__Required action__.
Copy all the entries below exactly, but not the pictures.

Exercise material START

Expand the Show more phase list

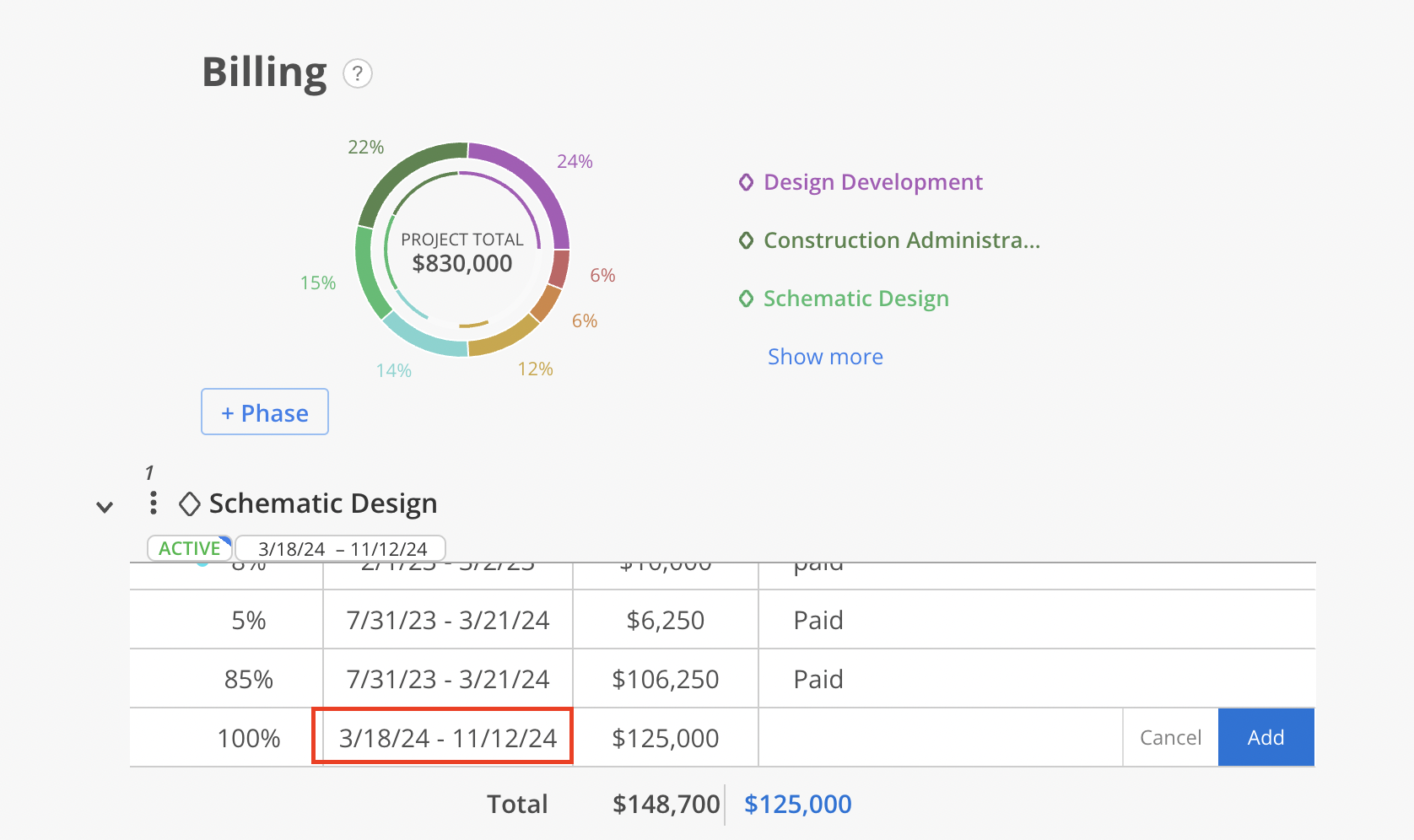[x=825, y=357]
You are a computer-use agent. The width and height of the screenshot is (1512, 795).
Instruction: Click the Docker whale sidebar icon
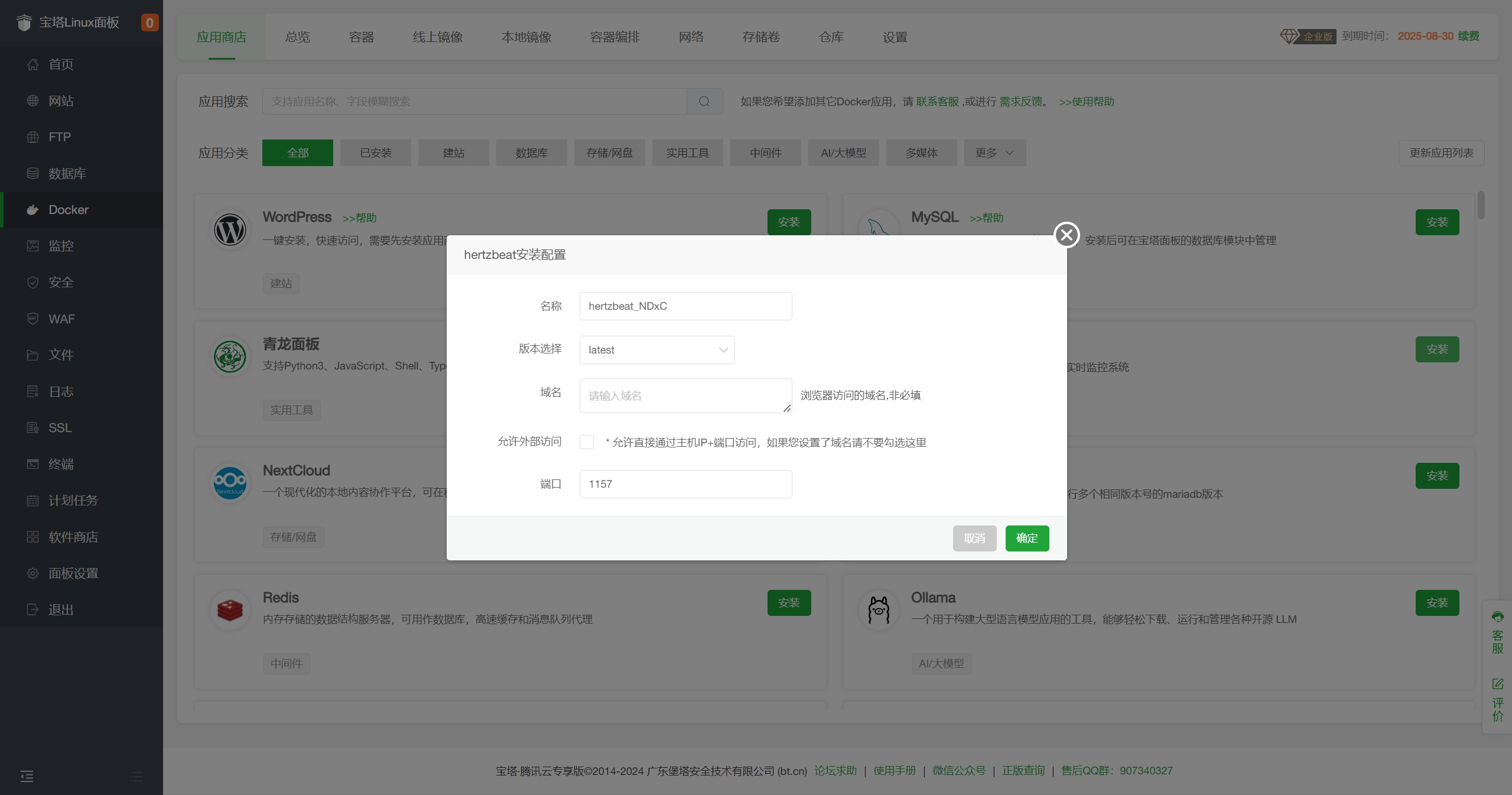[x=33, y=210]
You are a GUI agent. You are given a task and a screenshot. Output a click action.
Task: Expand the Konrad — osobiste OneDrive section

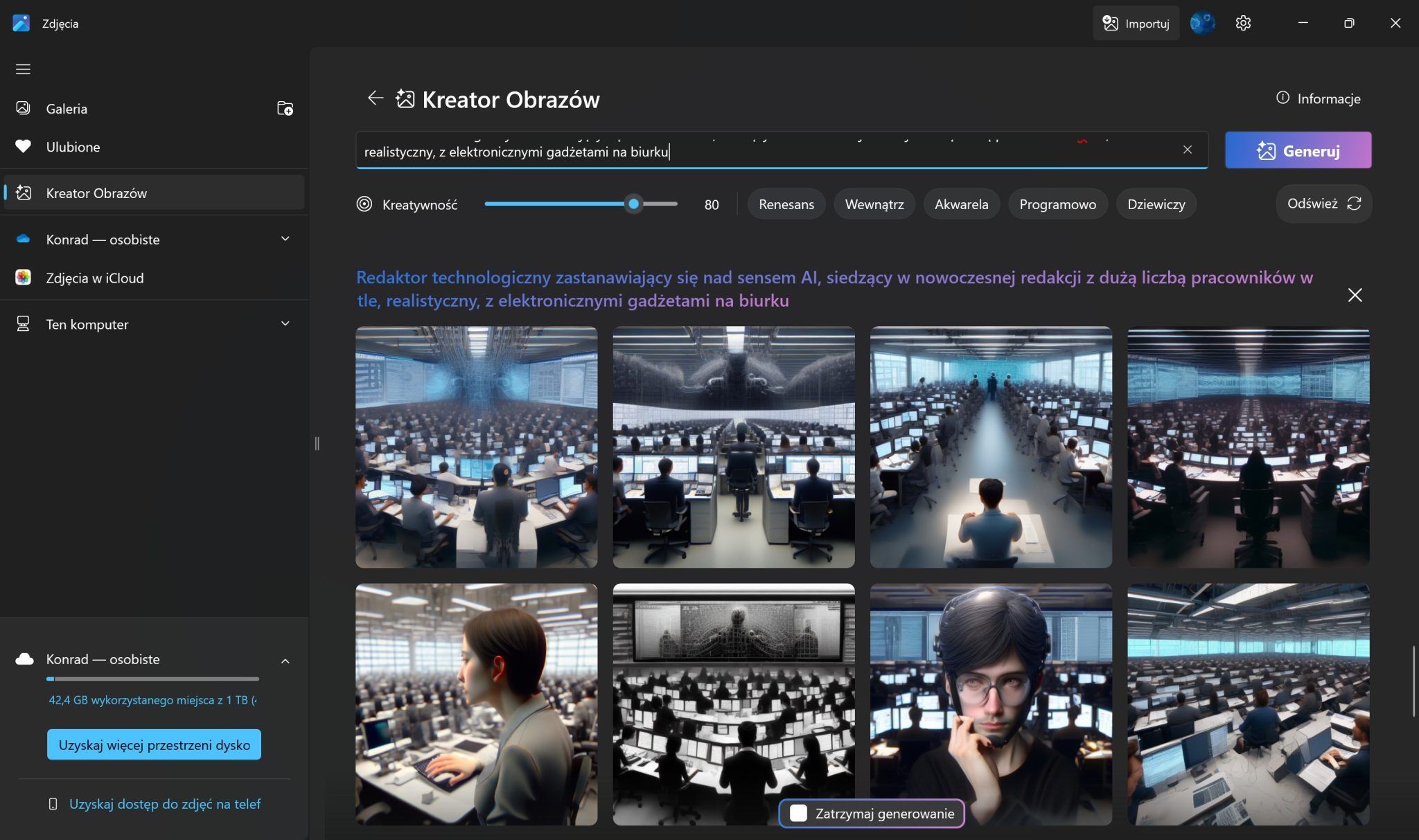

Exercise material END

__Answer space__.
Expand the Show more phase list

[x=825, y=357]
You are a computer-use agent. The width and height of the screenshot is (1512, 795).
Instruction: Click the Docker whale sidebar icon
[x=33, y=210]
You are a GUI agent. You are given a task and a screenshot. Output a click action.
Task: Expand the Konrad — osobiste OneDrive section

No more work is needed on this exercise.